Segunda parte:
–Prestá atención –dijo Cipriano y
sin dejar de abanicarse con la boina, aclaró la garganta y comenzó:
Las tardes en el campo suelen
parecer eternas desde el mediodía hacia el declinar de la tarde, pero existe un
momento en que la noche se hace inminente y aunque las sombras se resistan a
desaparecer, cae como un telón, sin mayor aviso que la evidencia de alguna
estrella perdida. En aquella hora estábamos cuando escuchamos palmas al otro
lado de la tranquera. La tía se asomó por la ventanita de la cocina y distinguió
el gateado de Don Piumato Acosta. Salimos a recibirlo, entre los ladridos de
los perros. De la tranquera para afuera, agarrando las riendas del gateado,
estaba la figura de Don Acosta, con las pilchas de domingo y el facón de plata
al cinto.
Una vez dentro, recordé que en la
última visita de aquel hombre a nuestra casa, yo no tendría más de ocho años y
probablemente no sabría montar. Acosta me había regalado mi primer rebenque
trenzado; rebenque que todavía conservaba colgado al pie de la cama. Yo guardaba
de Acosta los recuerdos más gratos de amistad familiar. No menos cierto es que
lo admiraba desde el día que lo vi rescatar una oveja que había rodado y caído
en una gran zanja de desagüe. Colgado de una soga, Piumato había descendido
hasta el fondo para volver cubierto de barro con el animal bajo el brazo. Aquel
acto de valentía había sido agrandado en mi imaginación de niño y a lo largo de
los años se había ido adornando de detalles que yo inventaba cada vez que lo
relataba. Hoy ya se me confunden los recuerdos reales con los que yo había ido
inventando, pero la memoria es selectiva y es misteriosa y talvez no sea
injusto decir, después de tantos años, que Piumato Acosta fue un gran amigo y
que fue un hombre valiente (decir que un hombre era valiente por aquel
entonces, era dar por sentado que se había ganado el apelativo a fuerza de
acciones y de coraje). Lo cierto es que durante los últimos años, Acosta había
estado colaborando, por conocedor de la zona y por sus contactos fuera de la
frontera, con la policía local.
Cuando ya estábamos en la cocina,
tía me mandó a poner la pava y mientras ensillaba el mate escuchaba las
noticias que Piumato traía, en forma desordenada y casi con apuro, de los
campos vecinos. En eso estaba cuando una
sombra se le dibujó en el rostro:

–Por favor, cuente de que se trata
–intercedí.
Acosta terminó el mate y sin apuro
comenzó:
–Bueno, esta mañana me llegó la
noticia de que mi vecino, el vasco Arriaga, fue encontrado muerto en medio de
su habitación, con una entrada de cuchillo en el pecho. Lamentablemente, nada
más sabemos del caso. La única persona que se encontraba en la residencia al
momento de la muerte, era el peón que Arriaga tiene desde hace años, el chico
Acevedo. Por el momento está detenido, aunque llora y jura que él no escuchó ni
vio nada. Está esperando a ser interrogado nuevamente.

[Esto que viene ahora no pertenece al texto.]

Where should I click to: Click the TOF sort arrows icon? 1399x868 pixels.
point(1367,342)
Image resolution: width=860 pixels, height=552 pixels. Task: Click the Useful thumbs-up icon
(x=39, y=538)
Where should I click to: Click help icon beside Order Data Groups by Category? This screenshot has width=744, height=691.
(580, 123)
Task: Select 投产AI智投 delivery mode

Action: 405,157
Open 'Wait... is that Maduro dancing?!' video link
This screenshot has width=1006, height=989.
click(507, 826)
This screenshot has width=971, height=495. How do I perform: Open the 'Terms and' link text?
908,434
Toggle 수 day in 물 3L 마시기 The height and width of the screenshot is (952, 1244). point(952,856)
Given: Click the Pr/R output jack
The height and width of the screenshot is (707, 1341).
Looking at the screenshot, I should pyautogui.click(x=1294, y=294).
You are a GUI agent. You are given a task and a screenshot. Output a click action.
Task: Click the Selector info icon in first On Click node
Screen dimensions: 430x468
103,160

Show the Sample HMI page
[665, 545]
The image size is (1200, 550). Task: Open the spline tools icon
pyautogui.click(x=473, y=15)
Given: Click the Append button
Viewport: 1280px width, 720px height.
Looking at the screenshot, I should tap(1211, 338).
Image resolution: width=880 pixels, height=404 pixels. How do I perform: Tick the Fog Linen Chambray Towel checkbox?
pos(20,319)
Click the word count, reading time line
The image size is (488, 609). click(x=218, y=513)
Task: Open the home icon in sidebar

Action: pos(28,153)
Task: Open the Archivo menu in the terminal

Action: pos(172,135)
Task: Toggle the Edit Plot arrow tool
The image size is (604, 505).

–Increíble –dije–, Arriaga no era
hombre de pelea.
La tía lloraba y pedía explicaciones
a nuestro informante, aunque Acosta ya había dicho lo que sabía.
Invitándolo afuera, le dije que en
ese mismo momento iríamos a la casa de Arriaga para ver si encontrábamos alguna
pista. Luego hablaríamos con el chico Acevedo.
Ensillé mi zaino y sin preámbulos
nos hicimos a la huella. El silencio del campo era sepulcral a esas horas y el
arrullo de las palomas que ya buscaban los nidos era el único y angustiante
consuelo de quietud. Diminutos en el horizonte, nos perdimos por el camino
arbolado, entre el aroma de los eucaliptos y la paz visual de los álamos.